What is required » Set every entry down again, unchanged, picture-free.

———

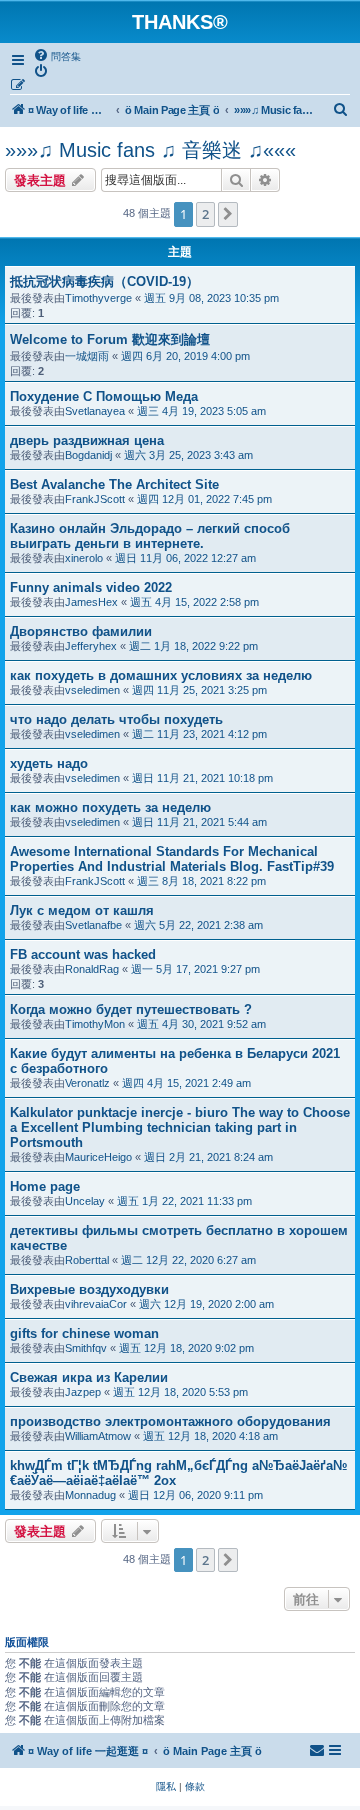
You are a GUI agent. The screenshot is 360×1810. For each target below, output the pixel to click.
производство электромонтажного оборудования (170, 1421)
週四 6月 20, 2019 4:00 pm (185, 356)
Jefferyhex (91, 646)
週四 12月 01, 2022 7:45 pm (204, 499)
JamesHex (91, 602)
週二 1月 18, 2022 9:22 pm (193, 646)
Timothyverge (98, 298)
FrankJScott (95, 499)
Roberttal (87, 1260)
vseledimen (92, 690)
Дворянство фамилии (81, 631)
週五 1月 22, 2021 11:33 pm (184, 1201)
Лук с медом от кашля (82, 910)
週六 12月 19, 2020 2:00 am (206, 1304)
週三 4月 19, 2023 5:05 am (201, 411)
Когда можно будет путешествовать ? (131, 1009)
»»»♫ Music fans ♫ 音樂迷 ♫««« (150, 150)
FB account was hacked (83, 954)
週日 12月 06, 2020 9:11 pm (195, 1495)
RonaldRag (92, 969)
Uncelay (85, 1201)
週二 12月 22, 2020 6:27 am (188, 1260)
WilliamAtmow (98, 1436)
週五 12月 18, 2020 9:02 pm (186, 1348)
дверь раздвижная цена (87, 440)
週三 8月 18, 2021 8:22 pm (201, 881)
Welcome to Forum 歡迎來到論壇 (110, 339)
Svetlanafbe (93, 925)
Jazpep (83, 1392)
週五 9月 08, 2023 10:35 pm (211, 298)
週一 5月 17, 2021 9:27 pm (195, 969)
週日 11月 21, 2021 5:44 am (199, 822)
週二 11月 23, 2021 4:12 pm (199, 734)
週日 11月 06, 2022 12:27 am (185, 558)
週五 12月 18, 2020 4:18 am (210, 1436)
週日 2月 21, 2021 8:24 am (208, 1157)
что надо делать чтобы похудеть (116, 719)
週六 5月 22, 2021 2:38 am (198, 925)
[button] (228, 214)
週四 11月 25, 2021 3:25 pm (199, 690)
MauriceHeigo (98, 1157)
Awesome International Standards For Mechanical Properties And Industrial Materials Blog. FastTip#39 (172, 859)
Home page (45, 1186)
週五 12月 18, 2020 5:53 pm (180, 1392)
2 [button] (205, 214)
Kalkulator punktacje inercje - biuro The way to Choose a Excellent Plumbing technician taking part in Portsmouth (180, 1127)
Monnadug (90, 1495)
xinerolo (84, 558)
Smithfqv (86, 1348)
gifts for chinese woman (84, 1333)
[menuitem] (57, 56)
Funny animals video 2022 (91, 587)
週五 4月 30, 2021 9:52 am (201, 1024)
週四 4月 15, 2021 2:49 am (186, 1083)
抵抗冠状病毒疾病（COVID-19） (104, 281)
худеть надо (49, 763)
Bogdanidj (88, 455)
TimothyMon (95, 1024)
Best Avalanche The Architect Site (114, 484)
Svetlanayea (95, 411)
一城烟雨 (87, 356)
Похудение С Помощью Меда (104, 396)
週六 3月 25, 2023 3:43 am (188, 455)
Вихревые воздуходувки (89, 1289)
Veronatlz (87, 1083)
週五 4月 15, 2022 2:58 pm (194, 602)
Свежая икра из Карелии (89, 1377)
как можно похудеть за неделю (110, 807)
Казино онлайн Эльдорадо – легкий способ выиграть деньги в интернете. (150, 536)
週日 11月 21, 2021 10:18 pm (202, 778)
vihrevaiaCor (96, 1304)
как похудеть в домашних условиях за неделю (161, 675)
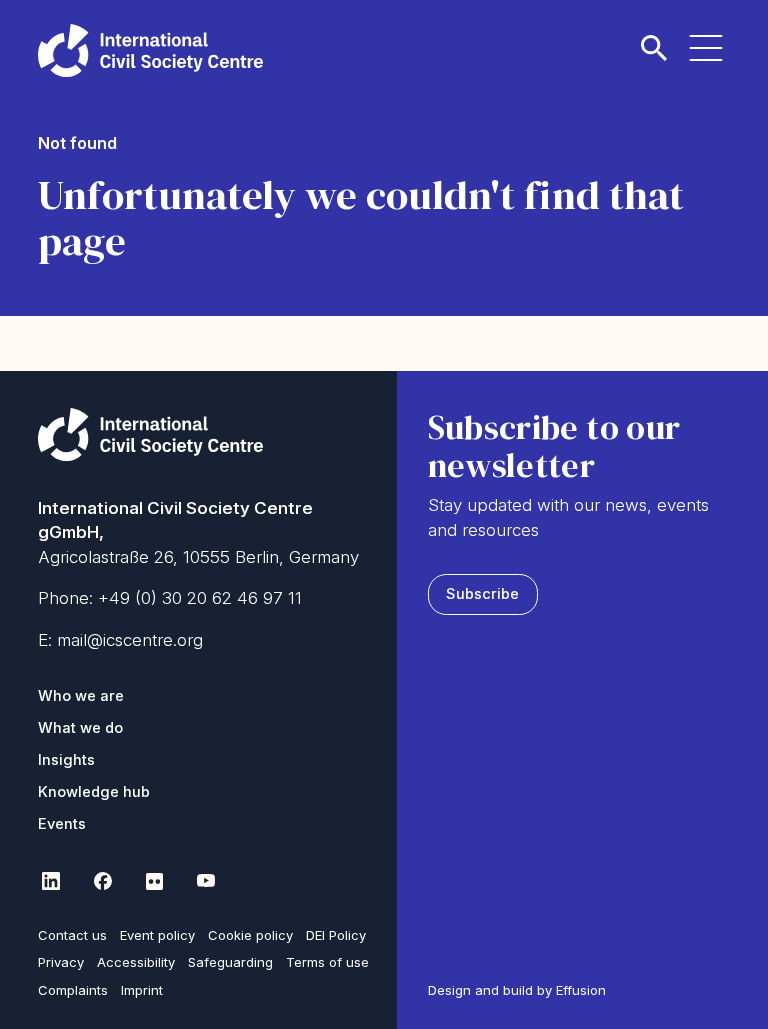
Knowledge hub (94, 792)
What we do (80, 728)
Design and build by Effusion (517, 990)
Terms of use (327, 962)
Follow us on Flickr (154, 881)
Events (62, 824)
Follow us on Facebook (102, 881)
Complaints (73, 990)
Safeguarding (230, 962)
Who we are (81, 696)
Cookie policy (250, 935)
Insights (66, 760)
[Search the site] (654, 36)
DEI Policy (336, 935)
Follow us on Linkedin (50, 881)
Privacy (61, 962)
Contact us (72, 935)
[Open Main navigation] (706, 36)
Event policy (157, 935)
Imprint (142, 990)
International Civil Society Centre (150, 50)
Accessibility (136, 962)
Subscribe (482, 594)
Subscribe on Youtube (206, 881)
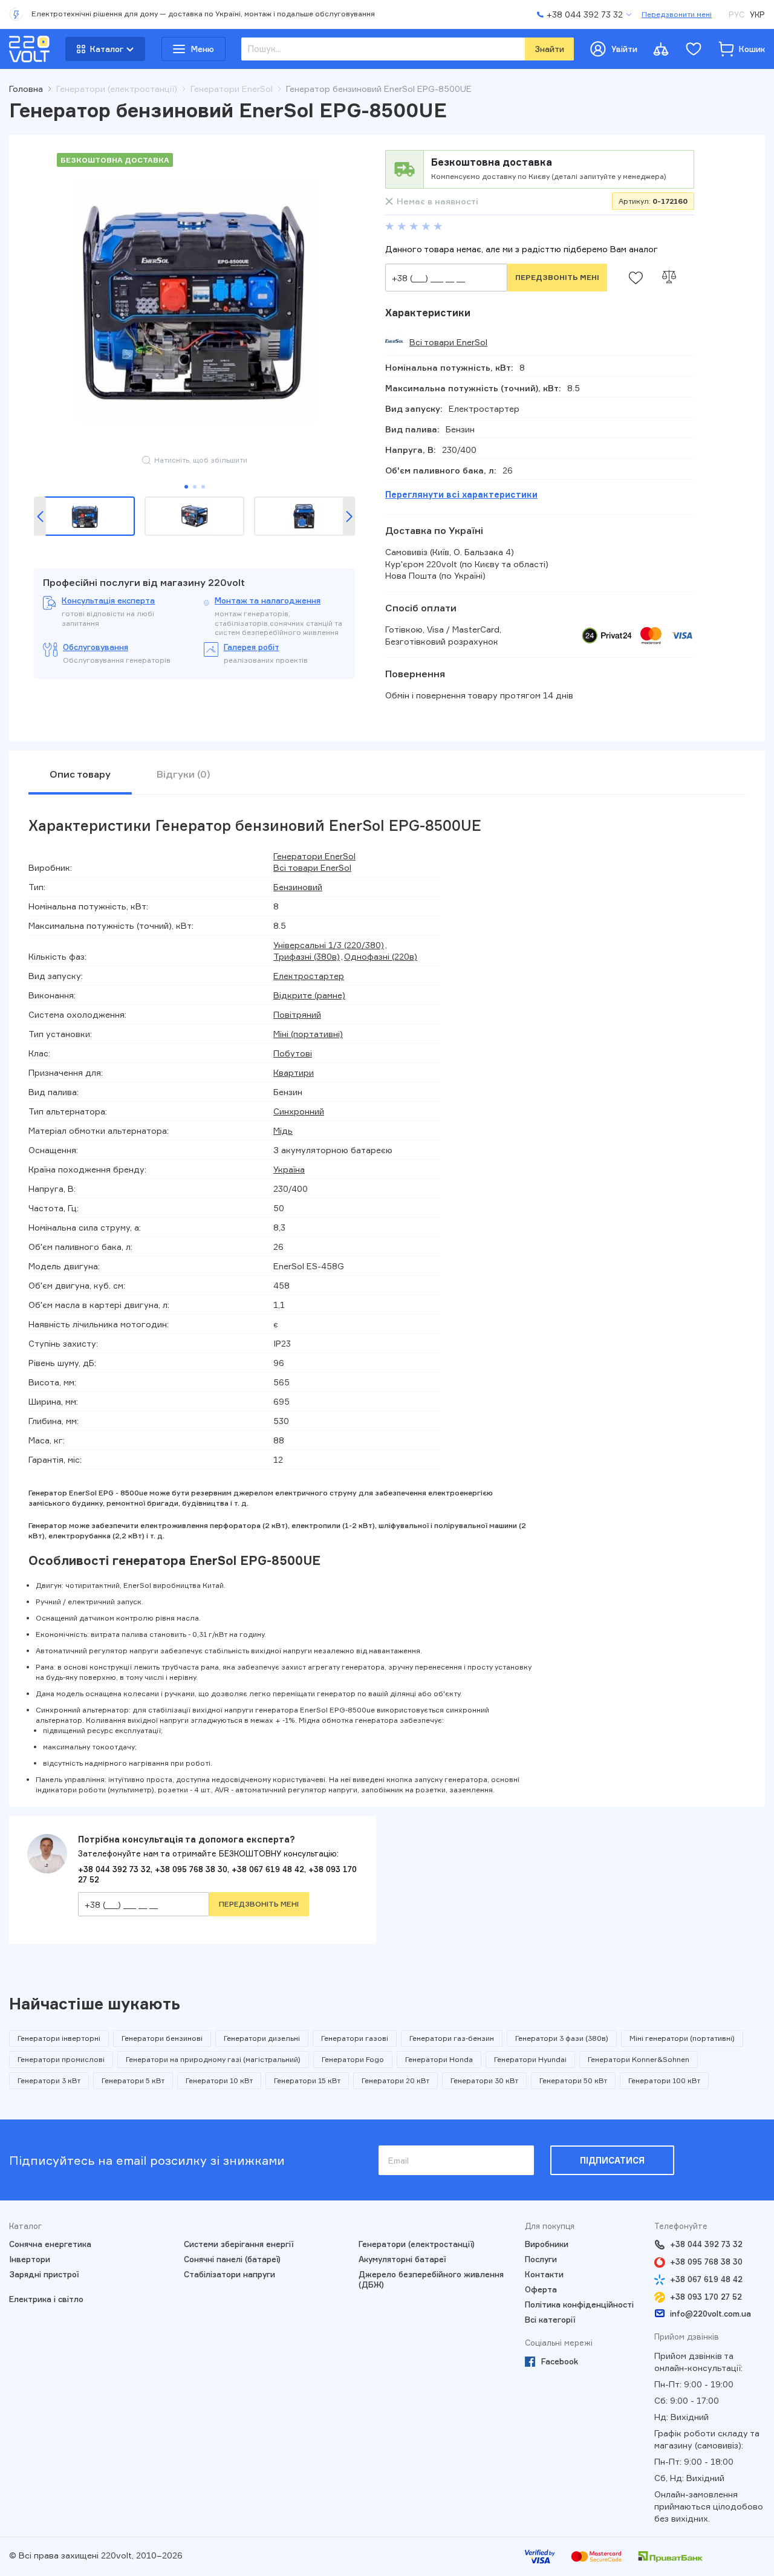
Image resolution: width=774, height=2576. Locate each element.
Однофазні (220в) (380, 956)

———

Response »
You are a GUI agent. The screenshot is 360×1810. For each target below, output the pixel to click.
производство электромонтажного оборудования (170, 1421)
週四 6月 20, 2019 4:00 pm (185, 356)
Jefferyhex (91, 646)
週四 12月 01, 2022 7:45 pm (204, 499)
JamesHex (91, 602)
週二 1月 18, 2022 9:22 pm (193, 646)
Timothyverge (98, 298)
FrankJScott (95, 499)
Roberttal (87, 1260)
vseledimen (92, 690)
Дворянство фамилии (81, 631)
週五 1月 22, 2021 11:33 pm (184, 1201)
Лук с медом от кашля (82, 910)
週六 12月 19, 2020 2:00 am (206, 1304)
週三 4月 19, 2023 5:05 am (201, 411)
Когда можно будет путешествовать ? (131, 1009)
»»»♫ Music fans ♫ 音樂迷 ♫««« (150, 150)
FB account was hacked (83, 954)
週日 12月 06, 2020 9:11 pm (195, 1495)
RonaldRag (92, 969)
Uncelay (85, 1201)
週二 12月 22, 2020 6:27 am (188, 1260)
WilliamAtmow (98, 1436)
週五 12月 18, 2020 9:02 pm (186, 1348)
дверь раздвижная цена (87, 440)
週三 8月 18, 2021 8:22 pm (201, 881)
Welcome to Forum 歡迎來到論壇 (110, 339)
Svetlanafbe (93, 925)
Jazpep (83, 1392)
週五 9月 08, 2023 10:35 pm (211, 298)
週一 5月 17, 2021 9:27 pm (195, 969)
週日 11月 21, 2021 5:44 am (199, 822)
週二 11月 23, 2021 4:12 pm (199, 734)
週日 11月 06, 2022 12:27 am (185, 558)
週五 12月 18, 2020 4:18 am (210, 1436)
週日 2月 21, 2021 8:24 am (208, 1157)
что надо делать чтобы похудеть (116, 719)
週六 5月 22, 2021 2:38 am (198, 925)
[button] (228, 214)
週四 11月 25, 2021 3:25 pm (199, 690)
MauriceHeigo (98, 1157)
Awesome International Standards For Mechanical Properties And Industrial Materials Blog. FastTip#39 (172, 859)
Home page (45, 1186)
週五 12月 18, 2020 5:53 pm (180, 1392)
2 [button] (205, 214)
Kalkulator punktacje inercje - biuro The way to Choose a Excellent Plumbing technician taking part in Portsmouth (180, 1127)
Monnadug (90, 1495)
xinerolo (84, 558)
Smithfqv (86, 1348)
gifts for chinese woman (84, 1333)
[menuitem] (57, 56)
Funny animals video 2022 (91, 587)
週五 4月 30, 2021 9:52 am (201, 1024)
週四 4月 15, 2021 2:49 am (186, 1083)
抵抗冠状病毒疾病（COVID-19） (104, 281)
худеть надо (49, 763)
Bogdanidj (88, 455)
TimothyMon (95, 1024)
Best Avalanche The Architect Site (114, 484)
Svetlanayea (95, 411)
一城烟雨 (87, 356)
Похудение С Помощью Меда (104, 396)
週六 3月 25, 2023 3:43 am (188, 455)
Вихревые воздуходувки (89, 1289)
Veronatlz (87, 1083)
週五 4月 15, 2022 2:58 pm (194, 602)
Свежая икра из Карелии (89, 1377)
как можно похудеть за неделю (110, 807)
Казино онлайн Эльдорадо – легкий способ выиграть деньги в интернете. (150, 536)
週日 11月 21, 2021 10:18 pm (202, 778)
vihrevaiaCor (96, 1304)
как похудеть в домашних условиях за неделю (161, 675)
Knowledge hub (94, 792)
What we do (80, 728)
Design and build by Effusion (517, 990)
Terms of use (327, 962)
Follow us on Flickr (154, 881)
Events (62, 824)
Follow us on Facebook (102, 881)
Complaints (73, 990)
Safeguarding (230, 962)
Who we are (81, 696)
Cookie policy (250, 935)
Insights (66, 760)
[Search the site] (654, 36)
DEI Policy (336, 935)
Follow us on Linkedin (50, 881)
Privacy (61, 962)
Contact us (72, 935)
[Open Main navigation] (706, 36)
Event policy (157, 935)
Imprint (142, 990)
International Civil Society Centre (150, 50)
Accessibility (136, 962)
Subscribe (482, 594)
Subscribe on Youtube (206, 881)
Image resolution: width=774, height=2576. Locate each element.
Однофазні (220в) (380, 956)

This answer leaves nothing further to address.